Face à des situations insupportables (manque d’effectifs, restructurations, introduction des méthodes de gestion du secteur privé), des luttes éparses ont touché depuis deux ans de très nombreux services et établissements hospitaliers. Mais dans le meilleur des cas elles aboutissent à des succès ponctuels, souvent vite remis en cause, alors que les salariés ont affaire à une offensive globale menée par les gouvernements, hier de droite, aujourd’hui « de gauche ».

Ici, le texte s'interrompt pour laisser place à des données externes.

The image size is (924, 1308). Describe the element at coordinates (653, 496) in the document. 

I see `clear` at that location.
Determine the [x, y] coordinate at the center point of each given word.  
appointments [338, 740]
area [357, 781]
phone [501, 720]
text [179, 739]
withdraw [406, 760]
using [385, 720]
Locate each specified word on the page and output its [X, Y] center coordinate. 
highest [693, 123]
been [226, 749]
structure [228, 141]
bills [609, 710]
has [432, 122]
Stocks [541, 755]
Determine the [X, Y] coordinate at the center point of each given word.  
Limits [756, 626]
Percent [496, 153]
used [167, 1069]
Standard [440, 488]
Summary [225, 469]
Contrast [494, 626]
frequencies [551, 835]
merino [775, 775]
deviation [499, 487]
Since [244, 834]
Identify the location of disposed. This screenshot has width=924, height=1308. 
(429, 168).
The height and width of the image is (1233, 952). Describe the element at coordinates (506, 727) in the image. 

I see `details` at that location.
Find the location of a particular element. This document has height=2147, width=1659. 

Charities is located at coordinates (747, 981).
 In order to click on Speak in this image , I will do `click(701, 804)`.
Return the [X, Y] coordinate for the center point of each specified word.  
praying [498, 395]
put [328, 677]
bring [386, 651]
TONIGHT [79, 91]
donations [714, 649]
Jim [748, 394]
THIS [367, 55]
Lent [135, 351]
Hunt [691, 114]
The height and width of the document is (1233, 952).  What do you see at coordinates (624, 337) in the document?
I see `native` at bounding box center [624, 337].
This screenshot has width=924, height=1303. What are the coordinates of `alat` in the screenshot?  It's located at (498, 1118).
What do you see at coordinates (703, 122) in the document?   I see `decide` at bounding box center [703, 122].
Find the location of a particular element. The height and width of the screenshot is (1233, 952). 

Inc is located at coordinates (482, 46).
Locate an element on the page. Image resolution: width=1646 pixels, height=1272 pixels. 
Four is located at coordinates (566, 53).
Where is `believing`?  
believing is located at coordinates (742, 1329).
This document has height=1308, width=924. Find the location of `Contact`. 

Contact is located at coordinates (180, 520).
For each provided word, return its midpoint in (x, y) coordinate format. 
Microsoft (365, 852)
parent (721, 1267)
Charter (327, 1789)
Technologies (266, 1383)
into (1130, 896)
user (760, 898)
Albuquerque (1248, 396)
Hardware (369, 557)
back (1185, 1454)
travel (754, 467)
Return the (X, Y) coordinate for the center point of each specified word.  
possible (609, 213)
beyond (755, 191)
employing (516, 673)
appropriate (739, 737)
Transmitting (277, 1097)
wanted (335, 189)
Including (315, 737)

Aucune riposte syndicale sérieuse ne s’est opposée aux réformes libérales de grande ampleur intervenues dans le secteur hospitalier depuis 2003 (réformes de la tarification et de la « gouvernance », loi HPST dite « Bachelot »). Avec l’arrivée au pouvoir de Hollande, c’est le « dialogue social » qui prévaut entre les dirigeants des principales fédérations et le gouvernement : une « concertation » sans luttes dont la seule fonction est de faire avaliser les projets gouvernementaux moyennant quelques miettes.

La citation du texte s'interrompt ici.